**What to produce**
Extract all lines in the data that contain the word "every".

**Records supplied**

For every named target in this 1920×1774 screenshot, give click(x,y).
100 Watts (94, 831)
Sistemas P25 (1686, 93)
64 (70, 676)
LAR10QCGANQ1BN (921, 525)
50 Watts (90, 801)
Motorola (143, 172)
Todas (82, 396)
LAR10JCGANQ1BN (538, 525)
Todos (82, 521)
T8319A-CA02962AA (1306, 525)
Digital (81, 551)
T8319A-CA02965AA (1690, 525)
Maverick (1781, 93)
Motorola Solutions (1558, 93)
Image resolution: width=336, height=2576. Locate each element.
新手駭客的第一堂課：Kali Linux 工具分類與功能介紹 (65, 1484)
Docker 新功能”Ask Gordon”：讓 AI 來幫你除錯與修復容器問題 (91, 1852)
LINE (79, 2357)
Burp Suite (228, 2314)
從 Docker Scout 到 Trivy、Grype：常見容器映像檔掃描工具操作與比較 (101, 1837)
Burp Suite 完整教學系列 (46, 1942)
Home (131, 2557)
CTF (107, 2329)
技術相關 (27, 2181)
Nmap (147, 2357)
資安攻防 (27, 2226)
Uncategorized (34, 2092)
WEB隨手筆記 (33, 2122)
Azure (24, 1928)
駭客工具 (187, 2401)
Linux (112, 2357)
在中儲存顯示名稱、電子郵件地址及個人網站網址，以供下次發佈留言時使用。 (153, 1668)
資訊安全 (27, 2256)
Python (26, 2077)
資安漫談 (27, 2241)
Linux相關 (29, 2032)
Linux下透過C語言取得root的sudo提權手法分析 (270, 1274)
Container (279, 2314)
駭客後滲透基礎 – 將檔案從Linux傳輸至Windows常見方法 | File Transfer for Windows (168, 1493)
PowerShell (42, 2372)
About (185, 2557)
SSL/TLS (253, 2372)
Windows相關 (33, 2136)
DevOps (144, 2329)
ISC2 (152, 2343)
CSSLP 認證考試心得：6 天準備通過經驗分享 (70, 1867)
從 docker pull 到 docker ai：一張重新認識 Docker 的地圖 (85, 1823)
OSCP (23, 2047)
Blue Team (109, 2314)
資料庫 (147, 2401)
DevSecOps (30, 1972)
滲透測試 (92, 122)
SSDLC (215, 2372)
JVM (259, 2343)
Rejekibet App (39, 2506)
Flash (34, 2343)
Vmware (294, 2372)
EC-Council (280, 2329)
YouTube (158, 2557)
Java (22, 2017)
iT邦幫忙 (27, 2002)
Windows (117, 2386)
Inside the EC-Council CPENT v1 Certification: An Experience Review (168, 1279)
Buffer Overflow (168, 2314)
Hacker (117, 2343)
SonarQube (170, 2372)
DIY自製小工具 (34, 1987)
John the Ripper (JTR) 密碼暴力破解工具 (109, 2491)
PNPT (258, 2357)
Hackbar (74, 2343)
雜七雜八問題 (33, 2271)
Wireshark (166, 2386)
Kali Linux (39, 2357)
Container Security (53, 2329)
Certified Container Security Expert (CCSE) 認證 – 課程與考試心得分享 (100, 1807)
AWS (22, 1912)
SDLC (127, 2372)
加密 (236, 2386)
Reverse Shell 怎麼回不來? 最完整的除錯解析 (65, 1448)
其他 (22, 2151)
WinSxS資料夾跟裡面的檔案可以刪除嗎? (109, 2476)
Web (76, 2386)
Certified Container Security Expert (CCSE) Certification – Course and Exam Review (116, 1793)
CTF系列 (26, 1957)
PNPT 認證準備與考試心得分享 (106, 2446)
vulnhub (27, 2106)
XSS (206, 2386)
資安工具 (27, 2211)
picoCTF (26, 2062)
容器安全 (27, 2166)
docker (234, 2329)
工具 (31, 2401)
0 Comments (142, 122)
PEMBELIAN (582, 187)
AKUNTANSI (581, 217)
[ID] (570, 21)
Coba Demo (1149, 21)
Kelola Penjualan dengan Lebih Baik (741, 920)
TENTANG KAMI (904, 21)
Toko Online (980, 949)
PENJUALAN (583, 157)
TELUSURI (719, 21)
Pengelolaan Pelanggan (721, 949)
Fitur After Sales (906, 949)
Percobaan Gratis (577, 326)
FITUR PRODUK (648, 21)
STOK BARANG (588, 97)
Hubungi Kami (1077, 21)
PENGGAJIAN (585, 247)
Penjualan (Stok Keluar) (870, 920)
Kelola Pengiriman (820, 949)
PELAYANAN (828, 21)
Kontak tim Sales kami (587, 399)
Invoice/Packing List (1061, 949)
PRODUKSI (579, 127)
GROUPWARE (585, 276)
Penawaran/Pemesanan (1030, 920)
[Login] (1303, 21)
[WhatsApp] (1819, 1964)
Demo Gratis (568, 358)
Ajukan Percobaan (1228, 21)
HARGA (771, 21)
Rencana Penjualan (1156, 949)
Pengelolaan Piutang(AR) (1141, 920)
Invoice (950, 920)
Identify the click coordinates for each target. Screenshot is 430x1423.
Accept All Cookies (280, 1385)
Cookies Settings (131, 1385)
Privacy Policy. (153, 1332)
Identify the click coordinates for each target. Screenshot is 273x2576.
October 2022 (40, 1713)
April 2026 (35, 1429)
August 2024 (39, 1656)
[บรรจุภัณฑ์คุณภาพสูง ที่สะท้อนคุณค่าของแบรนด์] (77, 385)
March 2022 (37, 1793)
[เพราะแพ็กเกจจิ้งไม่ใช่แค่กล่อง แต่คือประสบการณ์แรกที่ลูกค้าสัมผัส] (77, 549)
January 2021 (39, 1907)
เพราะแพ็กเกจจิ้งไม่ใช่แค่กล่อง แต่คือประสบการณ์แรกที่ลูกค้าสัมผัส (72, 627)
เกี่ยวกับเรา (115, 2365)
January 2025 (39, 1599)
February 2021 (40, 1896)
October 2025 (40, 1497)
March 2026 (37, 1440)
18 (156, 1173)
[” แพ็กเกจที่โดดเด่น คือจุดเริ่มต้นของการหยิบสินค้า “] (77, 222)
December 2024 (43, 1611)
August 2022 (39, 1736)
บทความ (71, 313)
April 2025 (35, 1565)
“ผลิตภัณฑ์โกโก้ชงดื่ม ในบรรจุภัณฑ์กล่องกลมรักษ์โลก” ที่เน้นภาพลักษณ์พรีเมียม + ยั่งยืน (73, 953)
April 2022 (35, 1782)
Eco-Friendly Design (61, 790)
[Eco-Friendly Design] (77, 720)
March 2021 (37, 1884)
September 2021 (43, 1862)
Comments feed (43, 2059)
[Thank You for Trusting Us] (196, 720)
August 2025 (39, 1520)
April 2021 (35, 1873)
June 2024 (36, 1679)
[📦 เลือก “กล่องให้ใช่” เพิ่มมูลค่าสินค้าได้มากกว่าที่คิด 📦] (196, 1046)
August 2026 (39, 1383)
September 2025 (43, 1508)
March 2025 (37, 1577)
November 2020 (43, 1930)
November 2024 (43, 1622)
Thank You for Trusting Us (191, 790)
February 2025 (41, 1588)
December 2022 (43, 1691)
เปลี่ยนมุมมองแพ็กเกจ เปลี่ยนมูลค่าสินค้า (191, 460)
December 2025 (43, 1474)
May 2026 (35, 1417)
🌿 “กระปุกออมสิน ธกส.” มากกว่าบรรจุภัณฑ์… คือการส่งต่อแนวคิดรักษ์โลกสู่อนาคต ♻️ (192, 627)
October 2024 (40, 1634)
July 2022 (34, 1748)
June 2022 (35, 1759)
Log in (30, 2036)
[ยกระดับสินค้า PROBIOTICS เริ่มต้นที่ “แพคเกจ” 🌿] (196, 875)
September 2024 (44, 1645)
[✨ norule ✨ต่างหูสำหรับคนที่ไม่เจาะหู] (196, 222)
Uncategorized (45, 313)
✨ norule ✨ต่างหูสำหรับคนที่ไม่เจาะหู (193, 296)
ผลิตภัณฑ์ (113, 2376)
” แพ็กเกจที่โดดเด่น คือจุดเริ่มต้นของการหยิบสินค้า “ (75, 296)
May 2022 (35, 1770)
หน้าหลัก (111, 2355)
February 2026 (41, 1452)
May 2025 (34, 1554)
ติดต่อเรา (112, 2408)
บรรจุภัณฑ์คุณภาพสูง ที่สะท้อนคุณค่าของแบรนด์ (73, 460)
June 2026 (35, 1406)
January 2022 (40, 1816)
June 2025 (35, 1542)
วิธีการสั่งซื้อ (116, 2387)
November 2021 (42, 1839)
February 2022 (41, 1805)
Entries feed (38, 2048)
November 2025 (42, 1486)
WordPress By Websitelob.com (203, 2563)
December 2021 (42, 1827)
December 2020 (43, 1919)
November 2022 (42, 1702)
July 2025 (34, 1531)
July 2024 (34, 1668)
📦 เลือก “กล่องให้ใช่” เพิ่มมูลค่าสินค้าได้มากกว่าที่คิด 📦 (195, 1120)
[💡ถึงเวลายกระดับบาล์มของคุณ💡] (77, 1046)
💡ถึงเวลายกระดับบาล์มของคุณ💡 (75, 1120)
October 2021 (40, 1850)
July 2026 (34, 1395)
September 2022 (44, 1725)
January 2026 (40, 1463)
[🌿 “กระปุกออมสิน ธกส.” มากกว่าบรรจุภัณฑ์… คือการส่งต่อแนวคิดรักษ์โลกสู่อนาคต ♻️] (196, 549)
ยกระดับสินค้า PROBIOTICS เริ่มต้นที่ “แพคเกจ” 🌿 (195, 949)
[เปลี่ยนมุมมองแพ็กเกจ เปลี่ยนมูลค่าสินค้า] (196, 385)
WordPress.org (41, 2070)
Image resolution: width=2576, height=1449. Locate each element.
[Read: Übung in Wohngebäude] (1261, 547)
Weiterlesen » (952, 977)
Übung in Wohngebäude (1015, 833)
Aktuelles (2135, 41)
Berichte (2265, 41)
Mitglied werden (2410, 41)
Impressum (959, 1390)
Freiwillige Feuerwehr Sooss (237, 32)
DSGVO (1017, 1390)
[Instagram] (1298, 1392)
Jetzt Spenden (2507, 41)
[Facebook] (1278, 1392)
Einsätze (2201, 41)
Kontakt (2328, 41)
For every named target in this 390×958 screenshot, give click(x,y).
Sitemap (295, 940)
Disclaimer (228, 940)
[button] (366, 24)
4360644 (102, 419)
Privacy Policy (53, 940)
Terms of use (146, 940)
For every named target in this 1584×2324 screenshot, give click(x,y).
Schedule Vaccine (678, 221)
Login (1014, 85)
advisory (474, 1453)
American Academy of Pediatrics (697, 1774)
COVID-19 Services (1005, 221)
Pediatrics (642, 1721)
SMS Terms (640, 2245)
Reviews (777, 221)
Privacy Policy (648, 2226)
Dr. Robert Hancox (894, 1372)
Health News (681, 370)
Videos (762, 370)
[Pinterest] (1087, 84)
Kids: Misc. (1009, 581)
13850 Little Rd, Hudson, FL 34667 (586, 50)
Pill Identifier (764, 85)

**Result of this task**
For every named target in this 1920×1774 screenshot, give click(x,y).
For every named target in this 390×958 screenshot, give click(x,y).
For every named target in this 1584×2324 screenshot, give click(x,y).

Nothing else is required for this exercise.